— WORK TO BE COMPLETED —
Copy out exactly every line from the line containing "Screen dimensions: 1568x325" until the records below end, inclusive of both boundary lines.

Saved entries:

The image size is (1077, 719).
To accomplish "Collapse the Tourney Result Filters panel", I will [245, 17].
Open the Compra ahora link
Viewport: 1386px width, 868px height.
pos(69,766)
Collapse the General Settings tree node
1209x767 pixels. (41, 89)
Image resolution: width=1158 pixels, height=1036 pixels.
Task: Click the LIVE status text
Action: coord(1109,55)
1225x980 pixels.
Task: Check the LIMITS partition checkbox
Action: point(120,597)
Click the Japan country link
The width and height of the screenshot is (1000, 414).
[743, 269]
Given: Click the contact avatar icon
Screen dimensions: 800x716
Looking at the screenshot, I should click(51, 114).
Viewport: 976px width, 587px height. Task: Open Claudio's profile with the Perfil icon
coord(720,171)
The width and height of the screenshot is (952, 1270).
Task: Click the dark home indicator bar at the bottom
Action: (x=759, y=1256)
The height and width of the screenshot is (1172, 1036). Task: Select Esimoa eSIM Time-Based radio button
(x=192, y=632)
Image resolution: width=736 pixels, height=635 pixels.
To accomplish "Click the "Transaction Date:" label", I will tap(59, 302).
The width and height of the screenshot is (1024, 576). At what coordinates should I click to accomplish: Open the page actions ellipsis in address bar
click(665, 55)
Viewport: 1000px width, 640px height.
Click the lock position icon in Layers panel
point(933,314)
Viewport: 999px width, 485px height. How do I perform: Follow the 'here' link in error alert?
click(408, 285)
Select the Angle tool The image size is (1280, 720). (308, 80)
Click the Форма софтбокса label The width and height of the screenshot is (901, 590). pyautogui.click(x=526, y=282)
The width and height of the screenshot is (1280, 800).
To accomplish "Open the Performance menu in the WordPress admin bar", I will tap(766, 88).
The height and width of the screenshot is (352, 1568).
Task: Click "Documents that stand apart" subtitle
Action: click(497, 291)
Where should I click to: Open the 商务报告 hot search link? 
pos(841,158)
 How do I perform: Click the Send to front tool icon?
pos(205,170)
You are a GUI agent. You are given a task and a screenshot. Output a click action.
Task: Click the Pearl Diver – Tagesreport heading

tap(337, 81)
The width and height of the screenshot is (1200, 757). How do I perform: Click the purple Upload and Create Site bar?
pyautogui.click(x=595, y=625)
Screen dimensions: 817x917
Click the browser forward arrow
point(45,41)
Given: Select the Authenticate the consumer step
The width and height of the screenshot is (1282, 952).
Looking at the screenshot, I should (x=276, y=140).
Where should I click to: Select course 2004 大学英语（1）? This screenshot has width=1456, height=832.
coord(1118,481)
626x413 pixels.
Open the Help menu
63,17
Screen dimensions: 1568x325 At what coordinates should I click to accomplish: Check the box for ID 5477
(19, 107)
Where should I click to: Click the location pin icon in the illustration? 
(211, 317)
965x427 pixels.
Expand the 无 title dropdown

— RESPONSE AREA —
Screen dimensions: 1568x325 At what coordinates should I click to accomplish: Check the box for ID 5477
(19, 107)
Where should I click to: Click the location pin icon in the illustration? 
(211, 317)
965x427 pixels.
Expand the 无 title dropdown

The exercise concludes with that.